The divine Pearl and I hesitate to interrupt your summer break from bull riding, which we are sure you are spending wisely by lolling around the pool, drink in hand. But we feel compelled to direct your attention to this outstanding article, “Too Much Bull,” by Andrea Appleton, which appeared in SB Nation about a month ago. We encourage you to read the whole thing at your convenience, but the premise of the story is that many bull breeders are sending their not-quite-ready-for-the-PBR level bulls to high school rodeos and other events for kids. The bottom line is that these bulls may not be up to the PBR standard, but they are too hot for kids. Obviously, many parents are justifiably very concerned because a lot of kids are getting hurt, some of them very badly, but almost as importantly, many kids are getting discouraged and dropping out of the sport entirely.
Cody Custer, who is one of the founders of the PBR, is taking this issue on in a startlingly forthright manner. Check out his Facebook page, Answers for Bull Riders by Cody Custer, for his analysis of this situation and his recommendations for fixing it. In a post on July 11, he notes that at the International Finals Youth Rodeo this year, there were about 140 outs on bulls and only 10 qualified rides. With odds like that, it’s no wonder kids are abandoning the sport of bull riding—these statistics sound like the ones at the big leagues that are being lamented by commentators and fans, and there’s no way that is a good thing for kids learning the ropes.
As Cody Custer and others note, with all the trumpeting about J.B. Mauney and how much money he’s made, young American kids should be pumped up and flocking to the sport. However, this is not what’s happening. If the current trend continues, we can foresee a time when there will be even fewer American bull riders on the PBR circuit, which is interesting to consider, given the unmistakable antagonism against foreign riders even at this early point.

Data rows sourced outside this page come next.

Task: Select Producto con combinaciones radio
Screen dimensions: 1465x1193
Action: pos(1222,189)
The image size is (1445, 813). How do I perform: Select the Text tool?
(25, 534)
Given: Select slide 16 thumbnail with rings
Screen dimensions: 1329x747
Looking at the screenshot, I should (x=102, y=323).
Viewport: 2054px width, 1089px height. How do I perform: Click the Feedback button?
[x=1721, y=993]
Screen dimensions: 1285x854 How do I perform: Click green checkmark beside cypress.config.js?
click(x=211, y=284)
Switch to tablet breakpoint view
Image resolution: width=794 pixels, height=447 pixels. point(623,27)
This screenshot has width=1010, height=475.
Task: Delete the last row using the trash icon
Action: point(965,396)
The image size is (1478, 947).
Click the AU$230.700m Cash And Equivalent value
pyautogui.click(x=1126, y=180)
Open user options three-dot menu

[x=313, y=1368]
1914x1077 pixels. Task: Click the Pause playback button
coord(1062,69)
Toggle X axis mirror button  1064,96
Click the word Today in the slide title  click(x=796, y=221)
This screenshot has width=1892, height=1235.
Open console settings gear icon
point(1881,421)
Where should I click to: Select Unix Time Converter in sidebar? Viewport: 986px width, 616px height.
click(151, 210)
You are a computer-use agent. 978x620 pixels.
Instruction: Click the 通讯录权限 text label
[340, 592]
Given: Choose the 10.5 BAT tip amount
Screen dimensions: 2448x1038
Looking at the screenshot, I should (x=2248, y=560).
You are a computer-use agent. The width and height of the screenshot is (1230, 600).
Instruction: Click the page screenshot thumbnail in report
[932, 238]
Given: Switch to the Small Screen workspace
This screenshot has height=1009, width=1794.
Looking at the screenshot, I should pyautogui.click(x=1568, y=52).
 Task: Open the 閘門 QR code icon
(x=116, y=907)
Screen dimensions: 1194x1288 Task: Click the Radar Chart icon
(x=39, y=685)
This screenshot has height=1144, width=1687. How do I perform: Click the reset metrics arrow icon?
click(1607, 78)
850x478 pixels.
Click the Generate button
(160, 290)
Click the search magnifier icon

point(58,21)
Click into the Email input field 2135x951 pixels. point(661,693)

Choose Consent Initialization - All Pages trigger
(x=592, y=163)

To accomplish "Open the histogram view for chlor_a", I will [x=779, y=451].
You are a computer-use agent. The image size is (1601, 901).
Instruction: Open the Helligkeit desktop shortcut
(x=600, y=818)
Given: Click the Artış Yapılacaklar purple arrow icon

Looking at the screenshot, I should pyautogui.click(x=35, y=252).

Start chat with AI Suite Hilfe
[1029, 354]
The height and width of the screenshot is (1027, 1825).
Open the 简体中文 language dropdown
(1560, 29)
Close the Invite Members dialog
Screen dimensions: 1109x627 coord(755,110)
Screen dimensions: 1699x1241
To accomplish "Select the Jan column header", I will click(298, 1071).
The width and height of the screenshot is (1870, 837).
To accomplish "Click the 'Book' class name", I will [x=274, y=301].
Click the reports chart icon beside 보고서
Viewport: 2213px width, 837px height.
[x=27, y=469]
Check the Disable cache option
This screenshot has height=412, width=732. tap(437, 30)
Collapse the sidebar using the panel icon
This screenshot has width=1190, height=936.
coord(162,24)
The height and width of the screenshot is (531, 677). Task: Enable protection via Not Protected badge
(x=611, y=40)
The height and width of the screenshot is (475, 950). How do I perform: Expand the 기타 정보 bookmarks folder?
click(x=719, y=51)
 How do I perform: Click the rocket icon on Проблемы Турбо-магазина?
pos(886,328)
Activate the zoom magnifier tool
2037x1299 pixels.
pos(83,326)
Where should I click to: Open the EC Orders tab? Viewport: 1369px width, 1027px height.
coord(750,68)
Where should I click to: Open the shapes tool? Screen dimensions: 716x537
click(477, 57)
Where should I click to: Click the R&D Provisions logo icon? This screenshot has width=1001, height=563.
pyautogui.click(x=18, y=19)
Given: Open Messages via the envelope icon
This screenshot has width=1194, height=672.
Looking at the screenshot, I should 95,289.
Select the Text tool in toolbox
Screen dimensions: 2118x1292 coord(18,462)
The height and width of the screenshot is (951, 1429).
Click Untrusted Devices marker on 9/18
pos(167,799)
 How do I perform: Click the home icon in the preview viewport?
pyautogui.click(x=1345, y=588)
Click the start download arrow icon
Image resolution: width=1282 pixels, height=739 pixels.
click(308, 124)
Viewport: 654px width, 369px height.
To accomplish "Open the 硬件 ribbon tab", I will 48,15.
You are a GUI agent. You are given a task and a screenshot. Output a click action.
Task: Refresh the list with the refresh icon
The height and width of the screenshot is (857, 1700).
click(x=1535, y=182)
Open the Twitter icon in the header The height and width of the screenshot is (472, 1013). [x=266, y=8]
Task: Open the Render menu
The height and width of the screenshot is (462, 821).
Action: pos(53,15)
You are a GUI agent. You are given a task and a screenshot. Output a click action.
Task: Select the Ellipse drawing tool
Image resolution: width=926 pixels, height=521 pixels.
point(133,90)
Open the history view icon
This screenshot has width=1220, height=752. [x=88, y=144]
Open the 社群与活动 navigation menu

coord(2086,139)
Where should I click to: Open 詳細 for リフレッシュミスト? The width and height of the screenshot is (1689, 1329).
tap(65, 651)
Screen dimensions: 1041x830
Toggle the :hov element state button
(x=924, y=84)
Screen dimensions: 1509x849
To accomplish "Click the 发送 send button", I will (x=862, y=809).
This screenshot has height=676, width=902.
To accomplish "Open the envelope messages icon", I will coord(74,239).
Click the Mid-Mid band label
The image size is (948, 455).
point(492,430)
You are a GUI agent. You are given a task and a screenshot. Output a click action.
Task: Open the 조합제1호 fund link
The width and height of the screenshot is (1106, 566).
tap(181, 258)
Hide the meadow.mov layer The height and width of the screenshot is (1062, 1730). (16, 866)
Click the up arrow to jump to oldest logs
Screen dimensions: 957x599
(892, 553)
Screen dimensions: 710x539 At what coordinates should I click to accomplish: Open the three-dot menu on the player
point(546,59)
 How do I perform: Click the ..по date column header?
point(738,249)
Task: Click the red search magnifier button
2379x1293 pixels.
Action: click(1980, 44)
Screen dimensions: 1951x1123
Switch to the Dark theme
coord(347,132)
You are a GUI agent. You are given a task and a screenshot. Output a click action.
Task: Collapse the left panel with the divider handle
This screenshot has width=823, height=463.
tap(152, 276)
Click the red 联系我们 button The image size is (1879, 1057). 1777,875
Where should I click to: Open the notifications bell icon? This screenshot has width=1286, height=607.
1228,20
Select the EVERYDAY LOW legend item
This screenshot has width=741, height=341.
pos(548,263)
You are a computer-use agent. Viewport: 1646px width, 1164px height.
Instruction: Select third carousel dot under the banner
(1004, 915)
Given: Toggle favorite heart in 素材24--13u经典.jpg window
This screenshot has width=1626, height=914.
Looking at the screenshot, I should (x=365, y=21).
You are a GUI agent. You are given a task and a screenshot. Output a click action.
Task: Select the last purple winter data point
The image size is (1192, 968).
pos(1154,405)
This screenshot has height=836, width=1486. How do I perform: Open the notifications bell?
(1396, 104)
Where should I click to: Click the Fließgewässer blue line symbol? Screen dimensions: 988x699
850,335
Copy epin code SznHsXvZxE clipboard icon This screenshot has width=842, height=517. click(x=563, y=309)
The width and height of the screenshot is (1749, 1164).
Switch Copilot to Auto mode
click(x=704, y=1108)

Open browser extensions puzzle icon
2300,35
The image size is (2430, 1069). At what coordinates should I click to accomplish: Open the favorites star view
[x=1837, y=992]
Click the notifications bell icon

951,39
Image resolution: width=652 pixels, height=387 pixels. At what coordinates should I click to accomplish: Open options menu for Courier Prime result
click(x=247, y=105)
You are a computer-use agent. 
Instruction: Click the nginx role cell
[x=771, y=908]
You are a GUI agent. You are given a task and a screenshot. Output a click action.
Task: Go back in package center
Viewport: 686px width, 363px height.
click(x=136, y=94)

We thoroughly agree with Custer that the practice of over-matching bulls with young riders should be changed. The people who can change it are those who run the organizations that stage youth rodeos—they need to be getting bulls (and possibly even steers for the youngest riders) for the events that are appropriately rank for each age level, but are not eliminators.
We would also like to point out that one way to deepen the ranks of young talent is to quit banning half of it from participating, namely, young women. Yes, we’ve ridden this horse before, but it’s not dead yet, and thus we plan to continue beating it.
We have seen some mumblings about how much even PBR stock contractors get paid per out (hint: it’s not a lot), and we can’t imagine that outs at high-school and lower-level kids’ events pay in some spectacular fashion. (There’s probably not a lot of money in breeding fees and advertising for high school rodeo stock, either.) We get that making a living as a stock contractor, especially a stock contractor not in the leagues of, say, a Jeff Robinson, is not an easy proposition—with droughts, high feed costs, and all the rest that goes with it, nobody (well, hardly anybody) is making a fortune.
If, on the other hand, those who could help choose to look away, then we anticipate a day when there will be even fewer bull riders from the United States, and we anticipate that day arriving sooner rather than later. If young riders get paired with too-rank bulls too often at the beginning of their careers, they may decide they're not having enough fun to justify the pain and the discouragement. That would be a shame not only for the individual rider, but for the future of professional bull riding as well.